Exercise requirements: What lines below contain the word "will"? Please pull each one out.

════════════════════

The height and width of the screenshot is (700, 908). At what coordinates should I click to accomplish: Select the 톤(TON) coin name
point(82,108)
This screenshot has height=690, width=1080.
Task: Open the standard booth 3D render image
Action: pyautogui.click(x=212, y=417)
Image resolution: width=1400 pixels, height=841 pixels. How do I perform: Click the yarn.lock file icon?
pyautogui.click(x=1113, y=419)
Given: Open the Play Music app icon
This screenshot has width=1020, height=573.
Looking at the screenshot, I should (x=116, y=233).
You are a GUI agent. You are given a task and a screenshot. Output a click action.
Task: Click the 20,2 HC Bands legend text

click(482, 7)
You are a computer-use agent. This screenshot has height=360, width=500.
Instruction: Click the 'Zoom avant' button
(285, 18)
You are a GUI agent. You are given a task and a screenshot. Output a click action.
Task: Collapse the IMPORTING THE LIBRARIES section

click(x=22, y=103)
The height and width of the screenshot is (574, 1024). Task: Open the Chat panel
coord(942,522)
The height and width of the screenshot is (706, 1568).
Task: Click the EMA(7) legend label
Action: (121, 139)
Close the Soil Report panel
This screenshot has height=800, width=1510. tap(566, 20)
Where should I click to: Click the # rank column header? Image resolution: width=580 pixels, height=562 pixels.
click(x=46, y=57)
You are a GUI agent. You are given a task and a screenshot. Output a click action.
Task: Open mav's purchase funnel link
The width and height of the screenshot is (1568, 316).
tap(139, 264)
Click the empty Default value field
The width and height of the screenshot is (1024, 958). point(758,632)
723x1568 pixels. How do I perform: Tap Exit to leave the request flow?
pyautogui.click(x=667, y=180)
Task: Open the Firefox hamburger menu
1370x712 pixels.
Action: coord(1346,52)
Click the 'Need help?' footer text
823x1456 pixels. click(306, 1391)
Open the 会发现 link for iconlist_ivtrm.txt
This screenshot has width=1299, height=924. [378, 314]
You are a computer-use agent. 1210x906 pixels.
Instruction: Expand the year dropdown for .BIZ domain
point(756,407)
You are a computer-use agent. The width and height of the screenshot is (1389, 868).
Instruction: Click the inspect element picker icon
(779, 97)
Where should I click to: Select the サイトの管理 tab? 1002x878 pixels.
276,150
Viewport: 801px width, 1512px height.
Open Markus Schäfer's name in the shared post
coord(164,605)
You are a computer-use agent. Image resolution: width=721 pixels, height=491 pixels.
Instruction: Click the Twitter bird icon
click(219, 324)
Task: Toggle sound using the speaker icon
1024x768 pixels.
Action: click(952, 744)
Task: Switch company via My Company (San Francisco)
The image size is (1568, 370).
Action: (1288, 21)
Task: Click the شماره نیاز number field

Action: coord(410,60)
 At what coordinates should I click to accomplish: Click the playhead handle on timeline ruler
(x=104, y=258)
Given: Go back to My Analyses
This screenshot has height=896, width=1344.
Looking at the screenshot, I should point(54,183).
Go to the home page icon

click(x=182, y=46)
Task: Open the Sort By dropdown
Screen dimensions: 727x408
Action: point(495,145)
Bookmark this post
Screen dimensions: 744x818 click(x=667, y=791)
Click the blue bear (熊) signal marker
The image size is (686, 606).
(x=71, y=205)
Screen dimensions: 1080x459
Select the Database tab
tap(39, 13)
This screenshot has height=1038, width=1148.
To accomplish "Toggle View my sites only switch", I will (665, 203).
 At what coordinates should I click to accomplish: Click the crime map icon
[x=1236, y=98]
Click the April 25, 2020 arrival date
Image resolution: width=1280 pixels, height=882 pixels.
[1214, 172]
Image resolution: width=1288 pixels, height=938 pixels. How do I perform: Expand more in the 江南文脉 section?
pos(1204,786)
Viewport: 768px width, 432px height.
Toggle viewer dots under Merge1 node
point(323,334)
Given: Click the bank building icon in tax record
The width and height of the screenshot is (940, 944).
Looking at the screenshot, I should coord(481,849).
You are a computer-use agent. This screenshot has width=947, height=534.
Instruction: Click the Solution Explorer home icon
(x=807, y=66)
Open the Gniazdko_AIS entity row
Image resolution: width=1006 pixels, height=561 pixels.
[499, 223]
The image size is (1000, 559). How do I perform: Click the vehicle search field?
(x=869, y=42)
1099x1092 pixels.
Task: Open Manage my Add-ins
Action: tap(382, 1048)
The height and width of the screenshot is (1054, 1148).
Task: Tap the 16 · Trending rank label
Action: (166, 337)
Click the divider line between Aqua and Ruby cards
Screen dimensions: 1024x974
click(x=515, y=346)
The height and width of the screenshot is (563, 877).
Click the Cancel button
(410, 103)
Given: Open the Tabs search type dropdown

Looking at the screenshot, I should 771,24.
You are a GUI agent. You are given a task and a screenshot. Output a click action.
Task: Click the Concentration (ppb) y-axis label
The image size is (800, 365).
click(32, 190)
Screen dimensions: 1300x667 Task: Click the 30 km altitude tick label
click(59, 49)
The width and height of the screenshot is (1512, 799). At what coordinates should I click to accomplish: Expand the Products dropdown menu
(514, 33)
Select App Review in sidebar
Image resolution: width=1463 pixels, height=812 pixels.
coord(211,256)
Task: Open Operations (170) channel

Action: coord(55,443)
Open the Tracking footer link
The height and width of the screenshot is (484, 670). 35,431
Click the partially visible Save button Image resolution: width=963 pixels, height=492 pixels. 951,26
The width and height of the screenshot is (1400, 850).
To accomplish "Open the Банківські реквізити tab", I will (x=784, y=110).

════════════════════

Answer to the exercise:
To accomplish "Toggle View my sites only switch", I will (665, 203).
To accomplish "Open the Банківські реквізити tab", I will (x=784, y=110).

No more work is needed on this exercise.